We know of several such nuclear areas. In the New World, Middle America and the Andean highlands make up one or two; it is my understanding that the evidence is not yet clear as to which. There seems to have been a nuclear area somewhere in southeastern Asia, in the Malay peninsula or Burma perhaps, connected with the early cultivation of taro, breadfruit, the banana and the mango. Possibly the cultivation of rice and the domestication of the chicken and of zebu cattle and the water buffalo belong to this southeast Asiatic nuclear area. We know relatively little about it archeologically, as yet. The nuclear area which was the scene of the earliest experiment in effective food-production was in western Asia. Since I know it best, I shall use it as my example.

THE NUCLEAR NEAR EAST

The nuclear area of western Asia is naturally the one of greatest interest to people of the western cultural tradition. Our cultural heritage began within it. The area itself is the region of the hilly flanks of rain-watered grass-land which build up to the high mountain ridges of Iran, Iraq, Turkey, Syria, and Palestine. The map on page 125 indicates the region. If you have a good atlas, try to locate the zone which surrounds the drainage basin of the Tigris and Euphrates Rivers at elevations of from approximately 2,000 to 5,000 feet. The lower alluvial land of the Tigris-Euphrates basin itself has very little rainfall. Some years ago Professor James Henry Breasted called the alluvial lands of the Tigris-Euphrates a part of the “fertile crescent.” These alluvial lands are very fertile if irrigated. Breasted was most interested in the oriental civilizations of conventional ancient history, and irrigation had been discovered before they appeared.

The country of hilly flanks above Breasted’s crescent receives from 10 to 20 or more inches of winter rainfall each year, which is about what Kansas has. Above the hilly-flanks zone tower the peaks and ridges of the Lebanon-Amanus chain bordering the coast-line from Palestine to Turkey, the Taurus Mountains of southern Turkey, and the Zagros range of the Iraq-Iran borderland. This rugged mountain frame for our hilly-flanks zone rises to some magnificent alpine scenery, with peaks of from ten to fifteen thousand feet in elevation. There are several gaps in the Mediterranean coastal portion of the frame, through which the winter’s rain-bearing winds from the sea may break so as to carry rain to the foothills of the Taurus and the Zagros.

The picture I hope you will have from this description is that of an intermediate hilly-flanks zone lying between two regions of extremes. The lower Tigris-Euphrates basin land is low and far too dry and hot for agriculture based on rainfall alone; to the south and southwest, it merges directly into the great desert of Arabia. The mountains which lie above the hilly-flanks zone are much too high and rugged to have encouraged farmers.

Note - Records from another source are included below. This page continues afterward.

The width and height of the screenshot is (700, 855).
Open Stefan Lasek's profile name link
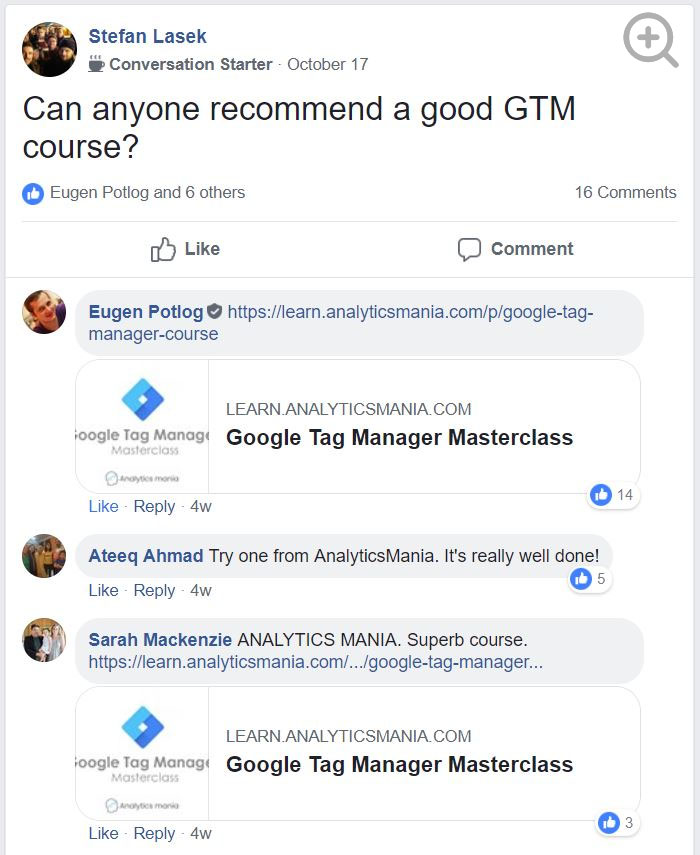click(147, 37)
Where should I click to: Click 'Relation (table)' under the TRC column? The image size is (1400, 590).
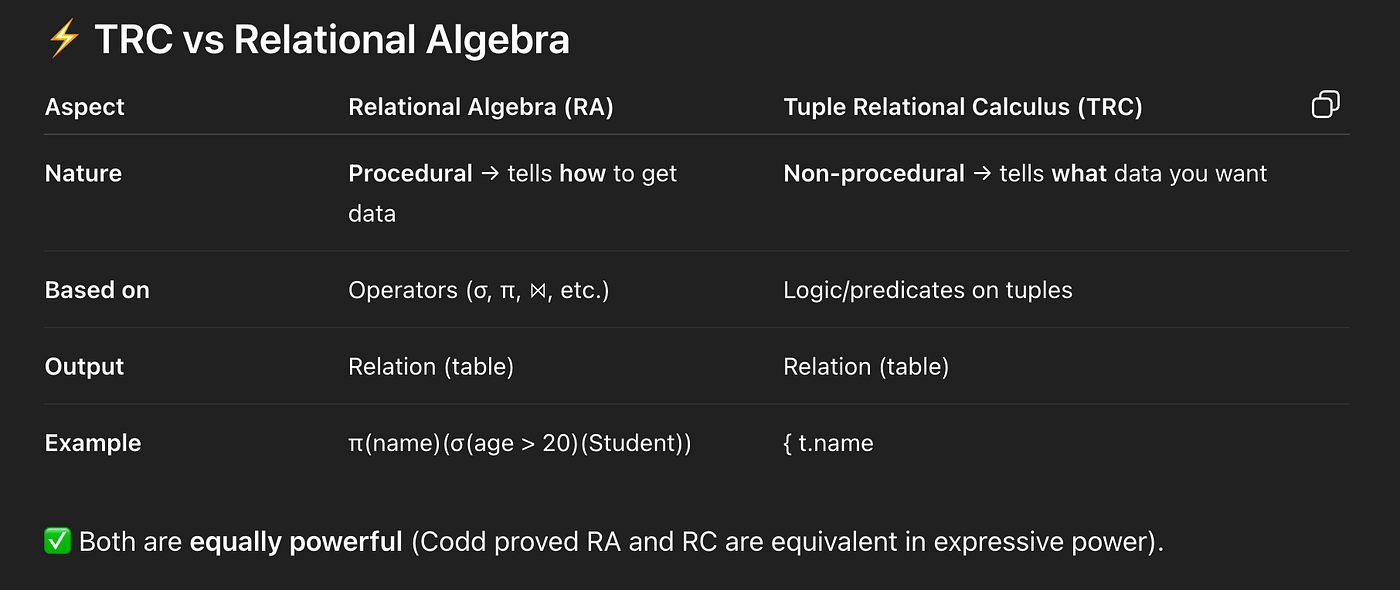pyautogui.click(x=866, y=367)
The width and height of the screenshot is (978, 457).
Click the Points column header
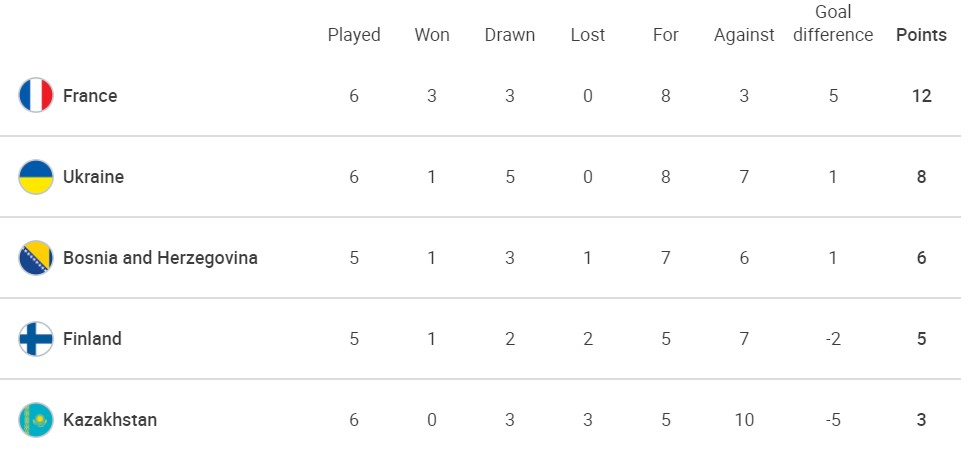tap(921, 35)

THE NATURAL ENVIRONMENT OF THE NUCLEAR NEAR EAST

The more we learn of this hilly-flanks zone that I describe, the more it seems surely to have been a nuclear area. This is where we archeologists need, and are beginning to get, the help of natural scientists. They are coming to the conclusion that the natural environment of the hilly-flanks zone today is much as it was some eight to ten thousand years ago. There are still two kinds of wild wheat and a wild barley, and the wild sheep, goat, and pig. We have discovered traces of each of these at about nine thousand years ago, also traces of wild ox, horse, and dog, each of which appears to be the probable ancestor of the domesticated form. In fact, at about nine thousand years ago, the two wheats, the barley, and at least the goat, were already well on the road to domestication.

The wild wheats give us an interesting clue. They are only available together with the wild barley within the hilly-flanks zone. While the wild barley grows in a variety of elevations and beyond the zone, at least one of the wild wheats does not seem to grow below the hill country. As things look at the moment, the domestication of both the wheats together could only have taken place within the hilly-flanks zone. Barley seems to have first come into cultivation due to its presence as a weed in already cultivated wheat fields. There is also a suggestion—there is still much more to learn in the matter—that the animals which were first domesticated were most at home up in the hilly-flanks zone in their wild state.

With a single exception—that of the dog—the earliest positive evidence of domestication includes the two forms of wheat, the barley, and the goat. The evidence comes from within the hilly-flanks zone. However, it comes from a settled village proper, Jarmo (which I’ll describe in the next chapter), and is thus from the era of the primary village-farming community. We are still without positive evidence of domesticated grain and animals in the first era of the food-producing stage, that of incipient cultivation and animal domestication.